PARTS OF THE EXERCISE:
1/ From the passage on CRC and TRN2, list the possible causes it gives for the ectopic TRN2 expression in crc-1 carpel primordia.
2/ In the passage on CRC and TRN2, rewrite the paragraph beginning "We next attempted to identify cis-regulatory elements" as a short bulleted list that keeps its main facts.

PAGE TEXT:
◇ ◇ ◇ ◇ ◇ ◇ ◇

CRC represses TRN2 expression via a YABBY-binding site
Based on our expression profiling analysis, we identified two auxin-related targets acting downstream of CRC. Since the role of TRN2 in flower meristem determinacy is largely unknown and the biggest expression changes in crc knu were observed compared knu mutant among six candidate genes (Supplementary Fig. 9a–f), we focused on the TRN2 gene as a putative direct target of CRC. We first investigated whether CRC regulates TRN2 expression. TRN2 was highly expressed throughout crc-1 carpel primordia at stage 6 compared to wild type (Fig. 4a–c). Since the TRN2-misexpressing domain did not fully overlap with CRC (Fig. 4b, c and Supplementary Fig. 9g), this ectopic expression could be due to the presence of multiple transcriptional activators of TRN2 25, feedback regulation via the auxin pathway, and/or lack of mobile signals from YABBY gene activities46. Moreover, dexamethasone (DEX) activation of biologically functional and glucocorticoid receptor (GR)-tagged CR protein led to a rapid and reproducible decrease in TRN2 expression (Fig. 4a and Supplementary Fig. 10a). These results suggest that CRC represses TRN2 expression in stage 6 floral buds.
We next attempted to identify cis-regulatory elements important for TRN2 expression. By performing phylogenetic shadowing in four different Brassicaceae species, we identified three conserved regions in the TRN2 promoter (Fig. 4d). Among these regions, region I and III overlap with DNase hypersensitive sites, where transcription factors can bind47. Region III contains a DNase I hypersensitive site only in flowers, where CRC is specifically expressed (Fig. 4d and Supplementary Fig. 10b). Closer inspection of region III revealed the presence of a previously identified potential YABBY-binding site48 (GA[A/G]AGAAA) (Fig. 4d, e and Supplementary Fig. 10c). Chromatin immunoprecipitation (ChIP) analysis using a Myc epitope-tagged CRC protein and floral tissues from flowers that were synchronized in development showed that CRC was specifically enriched at the region TIII containing a conserved site (Fig. 4f). This result suggests that CRC specifically binds to region III of the TRN2 promoter to repress its transcription in a flower-specific manner, although TRN2 expression in leaves or vasculature is likely regulated by other transcription factor(s) bound by region I of the TRN2 promoter.
To investigate whether the YABBY-binding site is necessary for TRN2 expression, we mutagenized this site in the TRN2 promoter, yielding pTRN2m (Fig. 4g–i and Supplementary Fig. 10d–g). We did not detect the β-glucuronidase (GUS) activity in developing carpels at stage 6 and the reporter was misexpressed when introduced into crc-1 (Fig. 4g and Supplementary Fig. 10h, i). pTRN2m::GUS was continuously expressed throughout two carpels of stage 6 flowers (Fig. 4g, h). Increases in pTRN2m::GUS signals were also detected in sepals, most likely due to the activity of other YABBY family proteins (Fig. 4g, h). We analyzed the reporter constructs in an independent population of T1 plants (n ≥ 25) to minimize possible positional effects on transgene expression. Significantly more pTRN2m::GUS lines had stronger signals than pTRN2::GUS lines (p = 0.005) (Fig. 4i). These results suggest that a conserved YABBY-binding site is required for proper repression of TRN2 expression.

◇ ◇ ◇ ◇ ◇ ◇ ◇

DATA EXTRACTS:
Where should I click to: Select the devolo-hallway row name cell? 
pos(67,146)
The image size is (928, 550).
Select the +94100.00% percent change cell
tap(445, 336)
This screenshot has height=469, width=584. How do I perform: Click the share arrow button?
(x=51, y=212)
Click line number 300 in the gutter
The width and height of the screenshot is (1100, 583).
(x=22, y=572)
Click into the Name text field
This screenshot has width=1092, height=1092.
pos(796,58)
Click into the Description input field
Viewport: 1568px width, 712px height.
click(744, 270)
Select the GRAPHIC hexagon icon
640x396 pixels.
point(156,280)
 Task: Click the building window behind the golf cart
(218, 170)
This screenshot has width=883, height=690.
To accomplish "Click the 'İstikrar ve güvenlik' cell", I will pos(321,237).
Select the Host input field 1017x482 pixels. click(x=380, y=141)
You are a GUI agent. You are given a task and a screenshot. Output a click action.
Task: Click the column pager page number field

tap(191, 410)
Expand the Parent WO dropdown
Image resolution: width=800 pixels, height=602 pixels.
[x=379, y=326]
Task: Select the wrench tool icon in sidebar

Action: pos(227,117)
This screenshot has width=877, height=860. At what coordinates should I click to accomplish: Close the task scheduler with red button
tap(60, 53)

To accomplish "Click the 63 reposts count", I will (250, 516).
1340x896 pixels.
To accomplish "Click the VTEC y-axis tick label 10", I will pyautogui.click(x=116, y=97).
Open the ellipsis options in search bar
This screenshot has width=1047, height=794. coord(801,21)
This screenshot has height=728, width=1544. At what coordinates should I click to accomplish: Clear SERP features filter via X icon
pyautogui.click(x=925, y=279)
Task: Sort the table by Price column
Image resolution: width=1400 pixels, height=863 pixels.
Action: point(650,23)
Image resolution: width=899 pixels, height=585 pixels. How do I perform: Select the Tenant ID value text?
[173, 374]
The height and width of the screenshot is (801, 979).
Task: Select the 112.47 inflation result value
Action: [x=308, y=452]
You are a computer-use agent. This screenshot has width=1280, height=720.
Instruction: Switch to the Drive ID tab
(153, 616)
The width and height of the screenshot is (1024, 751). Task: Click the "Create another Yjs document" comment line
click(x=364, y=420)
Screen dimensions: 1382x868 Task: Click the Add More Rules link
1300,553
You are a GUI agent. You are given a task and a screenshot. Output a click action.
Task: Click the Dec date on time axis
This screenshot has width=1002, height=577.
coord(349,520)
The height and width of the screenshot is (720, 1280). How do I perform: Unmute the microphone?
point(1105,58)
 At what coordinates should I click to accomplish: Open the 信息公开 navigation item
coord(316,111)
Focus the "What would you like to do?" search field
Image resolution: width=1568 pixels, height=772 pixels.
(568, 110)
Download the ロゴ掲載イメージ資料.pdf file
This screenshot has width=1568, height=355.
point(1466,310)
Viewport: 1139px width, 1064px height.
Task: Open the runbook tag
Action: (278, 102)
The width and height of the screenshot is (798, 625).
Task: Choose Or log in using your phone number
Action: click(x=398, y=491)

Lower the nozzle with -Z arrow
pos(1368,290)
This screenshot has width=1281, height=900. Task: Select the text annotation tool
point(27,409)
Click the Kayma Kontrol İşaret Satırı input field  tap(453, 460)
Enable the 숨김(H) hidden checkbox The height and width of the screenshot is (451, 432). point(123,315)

◇ ◇ ◇ ◇ ◇ ◇ ◇

ANSWERS PER TASK:
1/
- the presence of multiple transcriptional activators of TRN2
- feedback regulation via the auxin pathway
- lack of mobile signals from YABBY gene activities

2/
- Phylogenetic shadowing in four Brassicaceae species identified three conserved regions in the TRN2 promoter.
- Regions I and III overlap DNase hypersensitive sites, where transcription factors can bind.
- Region III has a DNase I hypersensitive site only in flowers, where CRC is specifically expressed.
- Region III contains a previously identified potential YABBY-binding site (GA[A/G]AGAAA).
- ChIP using Myc-tagged CRC and floral tissue from flowers synchronized in development showed CRC specifically enriched at region III.
- This suggests CRC binds region III to repress TRN2 transcription in a flower-specific manner. TRN2 expression in leaves or vasculature is likely regulated by other transcription factor(s) bound by region I.